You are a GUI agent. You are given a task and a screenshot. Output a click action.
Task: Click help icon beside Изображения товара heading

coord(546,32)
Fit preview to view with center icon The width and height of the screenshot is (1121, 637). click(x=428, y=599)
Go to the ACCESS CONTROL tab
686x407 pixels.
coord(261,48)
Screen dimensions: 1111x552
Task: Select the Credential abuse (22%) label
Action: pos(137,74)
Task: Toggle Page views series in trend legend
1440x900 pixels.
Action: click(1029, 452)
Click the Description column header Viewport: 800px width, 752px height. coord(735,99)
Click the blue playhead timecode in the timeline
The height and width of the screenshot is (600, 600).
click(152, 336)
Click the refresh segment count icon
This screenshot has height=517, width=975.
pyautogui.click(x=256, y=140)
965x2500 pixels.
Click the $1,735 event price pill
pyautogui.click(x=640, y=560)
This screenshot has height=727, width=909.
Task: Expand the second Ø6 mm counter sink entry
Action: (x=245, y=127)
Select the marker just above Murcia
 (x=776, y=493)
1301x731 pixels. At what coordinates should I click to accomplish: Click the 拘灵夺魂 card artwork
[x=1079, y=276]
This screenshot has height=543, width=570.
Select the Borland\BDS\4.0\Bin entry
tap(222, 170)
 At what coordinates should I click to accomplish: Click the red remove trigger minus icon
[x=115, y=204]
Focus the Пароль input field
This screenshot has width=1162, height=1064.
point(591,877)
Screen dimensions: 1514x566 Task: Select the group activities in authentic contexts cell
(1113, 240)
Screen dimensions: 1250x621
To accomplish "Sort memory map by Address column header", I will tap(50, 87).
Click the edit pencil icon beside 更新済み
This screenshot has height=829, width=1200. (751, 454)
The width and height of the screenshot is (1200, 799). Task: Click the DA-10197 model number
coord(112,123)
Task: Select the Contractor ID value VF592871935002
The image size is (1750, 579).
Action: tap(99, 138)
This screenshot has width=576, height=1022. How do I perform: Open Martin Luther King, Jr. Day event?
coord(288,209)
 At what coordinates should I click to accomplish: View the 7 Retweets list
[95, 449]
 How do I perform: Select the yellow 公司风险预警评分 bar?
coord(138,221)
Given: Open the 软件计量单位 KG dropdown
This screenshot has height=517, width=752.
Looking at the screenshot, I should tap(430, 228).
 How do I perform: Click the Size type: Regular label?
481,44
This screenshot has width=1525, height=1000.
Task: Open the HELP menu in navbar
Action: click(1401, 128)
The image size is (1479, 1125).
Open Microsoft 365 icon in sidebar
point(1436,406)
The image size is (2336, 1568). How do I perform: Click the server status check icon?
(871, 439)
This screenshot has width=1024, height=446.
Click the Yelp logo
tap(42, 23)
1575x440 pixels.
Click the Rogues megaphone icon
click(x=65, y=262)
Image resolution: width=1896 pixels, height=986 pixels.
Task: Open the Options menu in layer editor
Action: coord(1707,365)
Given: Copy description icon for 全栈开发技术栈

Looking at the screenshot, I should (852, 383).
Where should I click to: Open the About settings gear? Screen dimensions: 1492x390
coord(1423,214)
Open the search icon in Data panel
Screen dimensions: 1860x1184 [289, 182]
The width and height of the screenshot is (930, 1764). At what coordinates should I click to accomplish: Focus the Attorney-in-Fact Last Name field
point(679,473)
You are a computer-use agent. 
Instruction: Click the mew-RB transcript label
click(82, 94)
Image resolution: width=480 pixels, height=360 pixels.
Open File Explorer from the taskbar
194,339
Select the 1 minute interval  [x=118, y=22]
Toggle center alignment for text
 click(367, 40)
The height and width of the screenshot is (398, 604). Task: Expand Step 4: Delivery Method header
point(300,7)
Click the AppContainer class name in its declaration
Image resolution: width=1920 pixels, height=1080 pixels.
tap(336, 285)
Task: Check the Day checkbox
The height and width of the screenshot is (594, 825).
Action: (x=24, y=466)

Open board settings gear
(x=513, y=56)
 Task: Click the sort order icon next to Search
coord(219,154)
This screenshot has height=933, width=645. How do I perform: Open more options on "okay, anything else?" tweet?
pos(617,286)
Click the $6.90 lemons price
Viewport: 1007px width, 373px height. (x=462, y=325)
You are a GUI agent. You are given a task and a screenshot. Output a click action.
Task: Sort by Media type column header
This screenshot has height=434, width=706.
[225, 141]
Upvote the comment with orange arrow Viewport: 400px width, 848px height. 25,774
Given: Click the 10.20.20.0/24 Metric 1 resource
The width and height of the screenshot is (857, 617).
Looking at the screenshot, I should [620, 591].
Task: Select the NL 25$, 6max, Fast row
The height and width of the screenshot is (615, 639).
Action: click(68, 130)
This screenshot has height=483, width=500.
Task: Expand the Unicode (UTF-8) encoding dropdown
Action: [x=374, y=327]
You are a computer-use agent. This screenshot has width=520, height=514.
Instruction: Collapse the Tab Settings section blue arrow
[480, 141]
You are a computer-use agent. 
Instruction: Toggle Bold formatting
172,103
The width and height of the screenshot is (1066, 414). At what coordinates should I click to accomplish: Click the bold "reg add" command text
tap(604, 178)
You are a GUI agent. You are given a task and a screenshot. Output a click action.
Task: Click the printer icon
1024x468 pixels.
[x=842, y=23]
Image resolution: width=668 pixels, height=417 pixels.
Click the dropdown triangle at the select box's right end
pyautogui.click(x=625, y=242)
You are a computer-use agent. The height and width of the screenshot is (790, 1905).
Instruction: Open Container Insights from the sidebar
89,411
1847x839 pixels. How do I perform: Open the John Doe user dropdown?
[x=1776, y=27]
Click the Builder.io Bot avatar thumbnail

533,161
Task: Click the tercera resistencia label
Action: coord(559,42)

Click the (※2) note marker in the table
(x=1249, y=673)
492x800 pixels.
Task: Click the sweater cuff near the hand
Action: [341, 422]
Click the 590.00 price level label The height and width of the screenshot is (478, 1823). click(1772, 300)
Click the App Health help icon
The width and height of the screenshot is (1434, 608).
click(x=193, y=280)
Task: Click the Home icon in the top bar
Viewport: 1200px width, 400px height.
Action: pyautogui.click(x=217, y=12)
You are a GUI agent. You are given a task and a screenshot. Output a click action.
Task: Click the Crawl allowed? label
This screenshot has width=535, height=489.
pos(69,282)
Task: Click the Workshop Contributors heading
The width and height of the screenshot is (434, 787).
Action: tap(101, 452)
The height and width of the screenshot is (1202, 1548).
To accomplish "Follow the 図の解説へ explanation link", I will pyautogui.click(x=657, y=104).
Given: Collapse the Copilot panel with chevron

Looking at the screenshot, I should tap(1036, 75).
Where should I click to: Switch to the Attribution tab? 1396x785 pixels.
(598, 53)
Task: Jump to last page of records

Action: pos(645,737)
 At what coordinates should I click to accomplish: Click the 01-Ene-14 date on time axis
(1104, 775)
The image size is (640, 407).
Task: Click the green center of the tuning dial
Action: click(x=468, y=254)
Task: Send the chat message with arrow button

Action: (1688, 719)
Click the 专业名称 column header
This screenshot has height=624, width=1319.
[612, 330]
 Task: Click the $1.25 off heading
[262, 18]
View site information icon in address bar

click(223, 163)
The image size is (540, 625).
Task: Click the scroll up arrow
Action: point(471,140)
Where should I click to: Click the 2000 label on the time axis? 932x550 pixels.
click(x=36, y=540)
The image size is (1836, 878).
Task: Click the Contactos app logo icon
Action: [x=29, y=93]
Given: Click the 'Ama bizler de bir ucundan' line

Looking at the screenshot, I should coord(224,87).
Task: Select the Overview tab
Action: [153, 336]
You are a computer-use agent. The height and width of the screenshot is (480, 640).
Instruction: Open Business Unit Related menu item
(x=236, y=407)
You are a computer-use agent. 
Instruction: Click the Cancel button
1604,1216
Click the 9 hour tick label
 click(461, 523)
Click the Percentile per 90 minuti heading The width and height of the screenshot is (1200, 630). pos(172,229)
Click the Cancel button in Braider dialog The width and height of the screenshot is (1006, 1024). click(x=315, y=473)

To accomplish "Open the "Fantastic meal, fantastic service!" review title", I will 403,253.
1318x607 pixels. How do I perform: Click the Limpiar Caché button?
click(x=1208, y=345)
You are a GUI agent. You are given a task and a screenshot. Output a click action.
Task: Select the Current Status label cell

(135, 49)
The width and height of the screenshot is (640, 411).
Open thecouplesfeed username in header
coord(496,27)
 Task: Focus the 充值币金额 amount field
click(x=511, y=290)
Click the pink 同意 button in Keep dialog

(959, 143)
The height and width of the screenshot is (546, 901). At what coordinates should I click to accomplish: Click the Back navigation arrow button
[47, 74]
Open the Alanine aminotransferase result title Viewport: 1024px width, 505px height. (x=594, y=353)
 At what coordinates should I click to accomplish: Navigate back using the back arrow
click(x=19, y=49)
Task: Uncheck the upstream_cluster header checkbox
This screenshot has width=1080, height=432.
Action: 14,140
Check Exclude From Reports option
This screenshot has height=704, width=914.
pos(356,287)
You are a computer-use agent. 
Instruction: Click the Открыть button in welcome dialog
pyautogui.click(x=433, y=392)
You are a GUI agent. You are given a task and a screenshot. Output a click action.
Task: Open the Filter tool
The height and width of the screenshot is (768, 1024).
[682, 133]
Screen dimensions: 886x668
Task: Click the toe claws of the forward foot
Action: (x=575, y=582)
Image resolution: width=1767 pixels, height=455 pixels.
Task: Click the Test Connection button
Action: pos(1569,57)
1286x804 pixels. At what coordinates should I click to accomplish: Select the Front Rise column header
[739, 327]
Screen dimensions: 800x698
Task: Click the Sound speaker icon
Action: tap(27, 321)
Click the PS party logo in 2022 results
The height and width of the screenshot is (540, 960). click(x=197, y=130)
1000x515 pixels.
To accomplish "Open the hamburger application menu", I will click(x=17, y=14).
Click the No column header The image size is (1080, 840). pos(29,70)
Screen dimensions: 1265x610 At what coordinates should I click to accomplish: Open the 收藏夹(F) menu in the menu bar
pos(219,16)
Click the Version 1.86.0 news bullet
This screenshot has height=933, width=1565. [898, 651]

· · · · ·

-- Problem requirements --
Copy each line of the listing above that contains the word "checkbox".

-- Written response --
Task: Check the Day checkbox
Task: Uncheck the upstream_cluster header checkbox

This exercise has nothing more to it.